If I have to treat a Class II case with a functional appliance, I use two phases of treatment, and I try to deliver the functional appliance or the headgear during the growth spurt. If there is favourable growth combined with good cooperation, an excellent correction of a skeletal discrepancy could be achieved.
If there was a premature loss of lower E, sometimes the space has to be regained and retained later on. That is important to prevent the impaction of the second premolar.
Use a team-based approach
We are not supposed to deal with all the dental issues a patient might present with. I think that close collaboration with other colleagues and specialists is crucial. For example, close collaboration with endodontists and periodontists is mandatory when dealing with adult patients. The multidisciplinary approach is usually preferred for complex cases.
Utilise technology
The combination of intraoral scans, photos, and videos gives us a chance to better communicate with our prospective patients. We can offer different treatment options and present case studies of patients we have treated. The person will be better informed and have a chance to understand the pros and cons of the suggested treatment options.

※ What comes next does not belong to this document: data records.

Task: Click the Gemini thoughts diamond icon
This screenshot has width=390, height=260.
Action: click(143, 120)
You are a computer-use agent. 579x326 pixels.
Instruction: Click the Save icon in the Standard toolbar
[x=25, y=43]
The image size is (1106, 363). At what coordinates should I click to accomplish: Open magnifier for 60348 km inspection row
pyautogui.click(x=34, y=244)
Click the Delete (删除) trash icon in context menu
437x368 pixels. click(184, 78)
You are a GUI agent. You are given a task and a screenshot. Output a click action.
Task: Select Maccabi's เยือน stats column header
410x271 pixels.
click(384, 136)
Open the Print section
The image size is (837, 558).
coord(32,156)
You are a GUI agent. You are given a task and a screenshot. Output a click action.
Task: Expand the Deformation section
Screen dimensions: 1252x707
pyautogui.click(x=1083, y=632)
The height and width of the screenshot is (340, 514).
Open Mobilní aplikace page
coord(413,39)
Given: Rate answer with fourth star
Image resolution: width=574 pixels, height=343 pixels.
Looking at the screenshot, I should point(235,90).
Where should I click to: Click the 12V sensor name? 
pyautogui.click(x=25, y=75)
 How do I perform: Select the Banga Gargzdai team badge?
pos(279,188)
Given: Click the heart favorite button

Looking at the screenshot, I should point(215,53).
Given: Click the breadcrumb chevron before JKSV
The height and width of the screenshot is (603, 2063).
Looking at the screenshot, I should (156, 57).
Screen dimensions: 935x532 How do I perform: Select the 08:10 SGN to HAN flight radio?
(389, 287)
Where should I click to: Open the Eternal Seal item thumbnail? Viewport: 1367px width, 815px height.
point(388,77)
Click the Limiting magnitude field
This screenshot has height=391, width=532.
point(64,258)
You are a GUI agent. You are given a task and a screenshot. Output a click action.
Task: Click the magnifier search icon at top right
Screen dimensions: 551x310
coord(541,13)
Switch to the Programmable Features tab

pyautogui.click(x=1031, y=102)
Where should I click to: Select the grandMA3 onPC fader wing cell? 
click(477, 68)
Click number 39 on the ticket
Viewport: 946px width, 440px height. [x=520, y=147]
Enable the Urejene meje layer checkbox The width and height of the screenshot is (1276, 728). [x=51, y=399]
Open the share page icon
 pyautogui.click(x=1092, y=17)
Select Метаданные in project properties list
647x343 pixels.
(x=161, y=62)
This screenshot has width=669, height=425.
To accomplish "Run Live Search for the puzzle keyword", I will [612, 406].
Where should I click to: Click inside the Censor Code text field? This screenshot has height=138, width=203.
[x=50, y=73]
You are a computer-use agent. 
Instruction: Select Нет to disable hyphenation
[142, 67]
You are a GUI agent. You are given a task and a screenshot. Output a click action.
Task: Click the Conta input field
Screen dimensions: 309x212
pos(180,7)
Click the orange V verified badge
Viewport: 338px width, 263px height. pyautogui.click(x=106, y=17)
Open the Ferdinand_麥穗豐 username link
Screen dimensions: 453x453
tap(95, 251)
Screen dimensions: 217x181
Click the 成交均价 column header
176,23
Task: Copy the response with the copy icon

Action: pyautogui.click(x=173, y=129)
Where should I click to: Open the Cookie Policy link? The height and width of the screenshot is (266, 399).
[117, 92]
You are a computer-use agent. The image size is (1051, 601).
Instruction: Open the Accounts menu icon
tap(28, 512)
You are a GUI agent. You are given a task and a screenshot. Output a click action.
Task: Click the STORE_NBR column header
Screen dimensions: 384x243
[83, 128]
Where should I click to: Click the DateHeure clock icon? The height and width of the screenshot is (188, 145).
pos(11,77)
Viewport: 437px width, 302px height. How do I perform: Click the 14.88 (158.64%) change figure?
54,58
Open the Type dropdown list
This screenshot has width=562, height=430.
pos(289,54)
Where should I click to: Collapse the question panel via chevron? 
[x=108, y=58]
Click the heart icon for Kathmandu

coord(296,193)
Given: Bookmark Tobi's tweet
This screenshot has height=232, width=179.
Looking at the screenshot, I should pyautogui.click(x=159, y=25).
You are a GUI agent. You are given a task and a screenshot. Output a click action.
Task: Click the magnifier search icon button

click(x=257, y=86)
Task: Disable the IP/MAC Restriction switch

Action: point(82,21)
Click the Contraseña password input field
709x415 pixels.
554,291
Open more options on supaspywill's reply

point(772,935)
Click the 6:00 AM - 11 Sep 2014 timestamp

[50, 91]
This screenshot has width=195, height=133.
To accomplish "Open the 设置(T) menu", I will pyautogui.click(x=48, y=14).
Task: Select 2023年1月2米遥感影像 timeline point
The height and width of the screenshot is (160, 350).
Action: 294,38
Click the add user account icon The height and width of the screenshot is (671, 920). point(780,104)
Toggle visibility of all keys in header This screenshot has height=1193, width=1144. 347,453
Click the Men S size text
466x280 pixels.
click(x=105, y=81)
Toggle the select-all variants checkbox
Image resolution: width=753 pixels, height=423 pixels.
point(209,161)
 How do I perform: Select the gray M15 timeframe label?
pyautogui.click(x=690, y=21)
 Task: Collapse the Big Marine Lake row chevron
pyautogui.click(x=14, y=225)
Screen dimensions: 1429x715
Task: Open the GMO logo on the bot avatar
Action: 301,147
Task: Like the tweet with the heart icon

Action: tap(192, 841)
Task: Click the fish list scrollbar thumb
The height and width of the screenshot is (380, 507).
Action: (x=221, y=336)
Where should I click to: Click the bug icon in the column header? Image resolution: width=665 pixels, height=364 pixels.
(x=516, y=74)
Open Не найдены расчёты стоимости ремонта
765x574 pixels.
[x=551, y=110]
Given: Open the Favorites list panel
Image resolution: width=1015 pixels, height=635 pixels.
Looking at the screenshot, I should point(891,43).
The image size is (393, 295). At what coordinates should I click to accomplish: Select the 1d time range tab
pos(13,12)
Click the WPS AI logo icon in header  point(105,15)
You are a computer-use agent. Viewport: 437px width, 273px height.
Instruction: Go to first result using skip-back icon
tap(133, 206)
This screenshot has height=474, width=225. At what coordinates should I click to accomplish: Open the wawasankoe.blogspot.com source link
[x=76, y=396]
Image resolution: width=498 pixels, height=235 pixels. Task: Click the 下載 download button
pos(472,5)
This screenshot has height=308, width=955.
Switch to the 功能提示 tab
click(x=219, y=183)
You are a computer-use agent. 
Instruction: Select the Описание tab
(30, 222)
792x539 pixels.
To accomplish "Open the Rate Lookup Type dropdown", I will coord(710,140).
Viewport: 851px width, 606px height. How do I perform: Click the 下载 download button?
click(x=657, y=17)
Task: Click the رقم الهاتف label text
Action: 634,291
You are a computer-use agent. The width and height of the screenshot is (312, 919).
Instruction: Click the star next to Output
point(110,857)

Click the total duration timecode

The more informed the prospective patient is about the orthodontic treatment, the better. During the initial consultation, I try to understand what exactly bothers the person in front of me and assess whether they have realistic expectations about the treatment. If I realise I can’t meet the person’s specific requirements, I do not initiate treatment.
Stay up to date
We live in a digital era where the techniques and procedures we use daily are constantly improved. Attending valuable postgraduate continuous development seminars, networking with colleagues, and being a member of a study group are musts in our profession.
Orthodontics is a dental speciality that requires a constant desire for selfβimprovement, attention to detail, and professional curiosity.
Educate and explain the process to your patient
There is nothing worse than miscommunication between the people who are about to work together for the next year or two. To avoid misunderstanding, I show photos of previously treated cases and explain the advantages of the different treatment modalities.
I came to the conclusion that it is better to invest a bit more clinical time in discussion instead of dealing with a person who has failed to understand everything in detail. If complications arise, they have to be explained. For example, a traumatized incisor in the past could lose vitality, and that would necessitate the need for root canal treatment.
Good oral hygiene during braces treatment is highly challenging for some patients, especially teenagers. Visualising dental plaque around their braces is quite helpful for them. They must also understand the risks of white spot lesions, caries, and gum disease that are inevitable with bad oral hygiene.
The parent and child must understand that the treatment could be terminated before the optimal result is achieved if the oral hygiene does not meet acceptable standards.Another issue that needs to be clarified is the need for retention at the end of treatment. Different retention protocols could be implemented. Some cases need permanent retention. Some clinicians prefer fixed retainers, others removable ones. In some clinical cases, a combination of both is the best solution. I think it has to be discussed in detail, and the person should know about that phase after the teeth are straightened.